What the Four Seasons' opening means to New Orleans: a key milestone in its recovery

A decade after it was vacated and taken over by New Orleans government, the landmark skyscraper where Canal Street meets the Mississippi River is set for a spring unveiling as a top-of-the-line Four Seasons Hotel and Private Residences.

The $530 million renovation of the former World Trade Center, which will have taken three years to complete after decades of false starts, was targeted by former Mayor Mitch Landrieu as one of the city’s most significant developments after Hurricane Katrina. Transforming the building from an unoccupied shell to a model of chic opulence, it was argued, would be a key milestone in New Orleans’ progress and continued recovery from the 2005 storm.

Now, with the coronavirus pandemic straining New Orleans’ hospitality sector to its breaking point, the long-delayed launch of a new hotel at the very top end of the market has taken on added weight for the city.

Mali Carow, a Four Seasons veteran who was picked last year to be the hotel’s general manager, said the delays have given her more time to settle into New Orleans and to think about the place she hopes the Four Seasons will occupy in the city’s hospitality ecosystem once normalcy returns.

“What I’m hoping is that once we get through this challenging time, we’ll be a place that all of New Orleans wants to come and have a celebration,” she said. “New Orleans likes to celebrate, and this has been a tough year.”

The World Trade Center was designed by Edward Durrell Stone, a famed mid-20th Century architect who also designed the Museum of Modern Art in New York and the John F. Kennedy Center for the Performing Arts in Washington.
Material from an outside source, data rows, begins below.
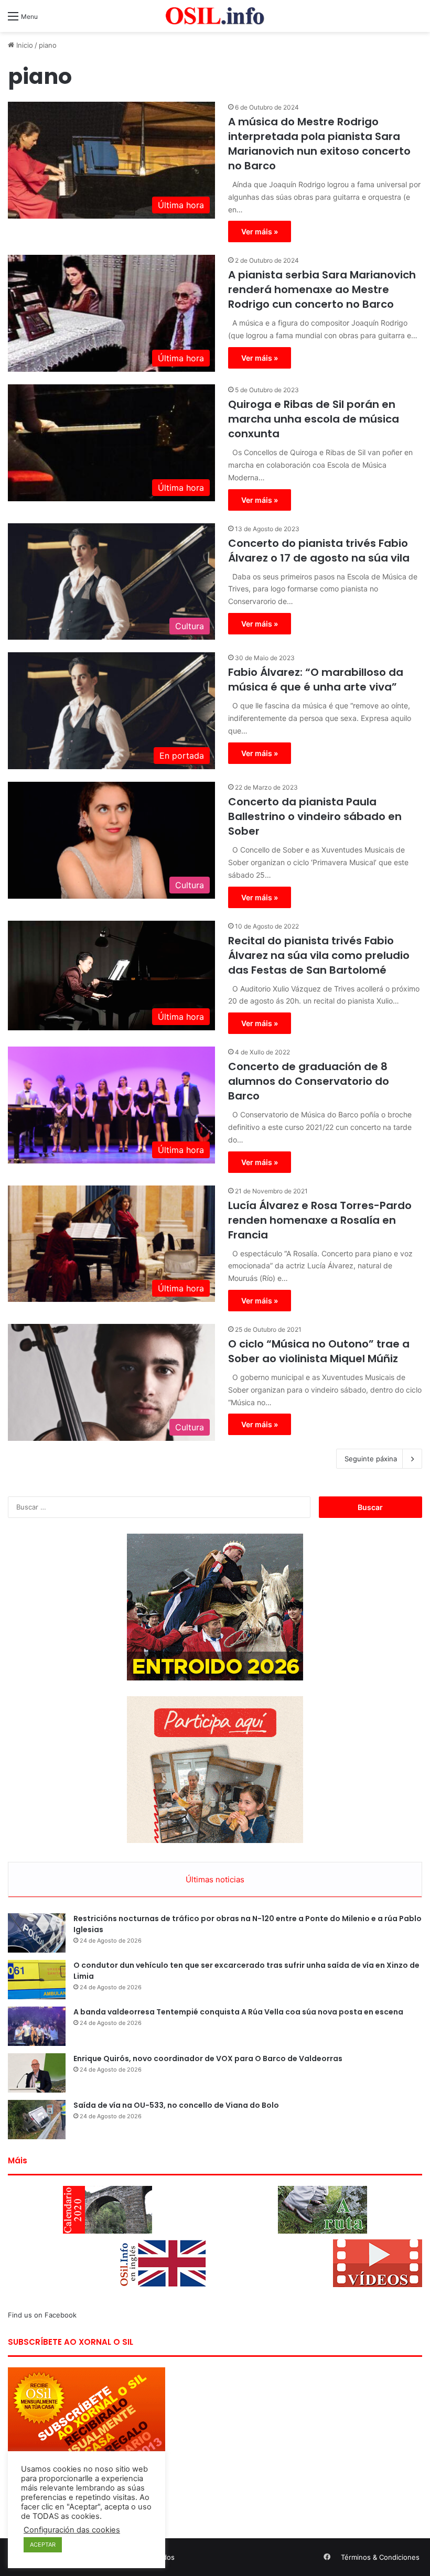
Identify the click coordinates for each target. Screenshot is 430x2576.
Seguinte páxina (371, 1458)
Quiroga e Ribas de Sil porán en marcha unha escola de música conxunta (313, 419)
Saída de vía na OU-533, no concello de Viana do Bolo (176, 2105)
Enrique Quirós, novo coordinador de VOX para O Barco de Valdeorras (207, 2058)
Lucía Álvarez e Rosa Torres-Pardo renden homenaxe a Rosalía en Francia (320, 1220)
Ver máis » (259, 231)
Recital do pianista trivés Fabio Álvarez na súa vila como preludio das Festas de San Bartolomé (319, 955)
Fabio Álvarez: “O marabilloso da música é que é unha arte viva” (315, 679)
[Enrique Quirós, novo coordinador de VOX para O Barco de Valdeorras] (37, 2073)
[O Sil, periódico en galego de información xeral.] (215, 16)
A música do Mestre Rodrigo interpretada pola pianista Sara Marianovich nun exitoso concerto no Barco (319, 143)
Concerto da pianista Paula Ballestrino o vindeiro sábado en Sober (315, 816)
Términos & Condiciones (380, 2557)
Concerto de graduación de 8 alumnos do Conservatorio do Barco (308, 1081)
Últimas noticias (215, 1879)
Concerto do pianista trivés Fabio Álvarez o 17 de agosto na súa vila (319, 550)
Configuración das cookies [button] (72, 2530)
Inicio (23, 45)
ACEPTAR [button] (43, 2544)
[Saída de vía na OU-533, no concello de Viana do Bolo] (37, 2119)
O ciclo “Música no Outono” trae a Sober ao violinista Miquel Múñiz (319, 1351)
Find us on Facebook (42, 2315)
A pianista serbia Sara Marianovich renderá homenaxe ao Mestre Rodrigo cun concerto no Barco (322, 289)
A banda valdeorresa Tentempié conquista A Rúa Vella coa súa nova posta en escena (238, 2012)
It was completed in 1967 and was originally known as the International Trade Mart.

Once a premier New Orleans office location, it was hit hard by the 1980s oil bust and by the late 1990s was being considered for redevelopment. Those plans foundered over the course of a decade, and in 2010 City Hall considered demolishing the building.
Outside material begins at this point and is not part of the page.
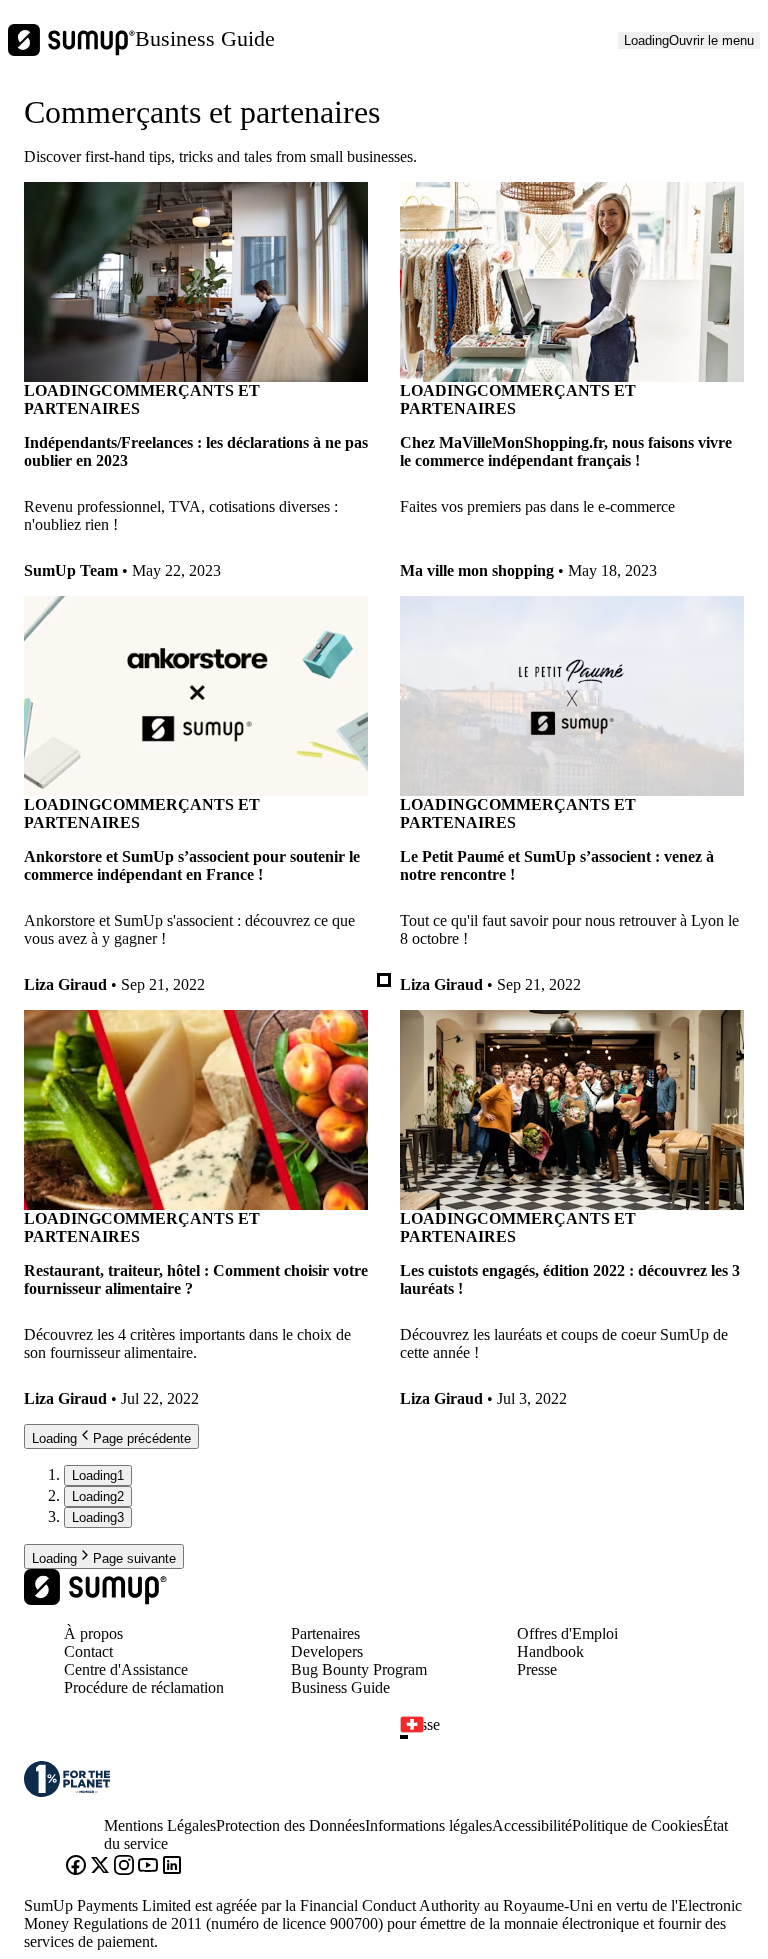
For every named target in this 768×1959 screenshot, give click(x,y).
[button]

By 2014, the Landrieu administration had received 11 proposals from developers seeking to transform the site. The Four Season consortium was selected in 2015. Lawsuits held up construction until 2017.

The development is part of the larger urban waterfront revival plan aimed at breathing new economic life into New Orleans downtown area, similar to conversions of wharf areas in cities such as Nashville, Tennessee, and Baltimore into bustling hubs. Spanish Plaza, which is undergoing a $7.5 million facelift of its own, connects to the riverfront side of the new hotel.

The success of the Four Seasons will, of course, require a revival of the city’s crippled hospitality industry, which has virtually ceased since the coronavirus shutdowns began in March.

But local officials hope the luxury appeal of the Four Seasons will quickly draw tourists once restrictions are lifted. Stephen Perry, CEO of the city’s tourism marketing organization, New Orleans & Co., said the affluent end of the market typically is the most robust.

“Our research shows that the traveler sentiment is best among those in the luxury market,” said Perry, adding that luxury travel was seeing high single-digit annual growth before the pandemic.

Market research firm Allied Market Research forecast last year that culinary-driven luxury destinations such as New Orleans would do especially well, growing through 2026 at a clip of almost 10% a year.

Still, Perry adds, a property such as the Four Seasons depends on the return of gatherings like company board meetings and high-end conferences for surgeons and the like — travel that has all but disappeared due to the pandemic.

“I think you’re going to see us making some incremental gains into the first two quarters next year, but nothing that resembles 2019 levels until the point at which we get a vaccine and it is administered to large segments of the U.S. population,” Perry said.

The Four Seasons owners are banking on that happening in time to open in the spring.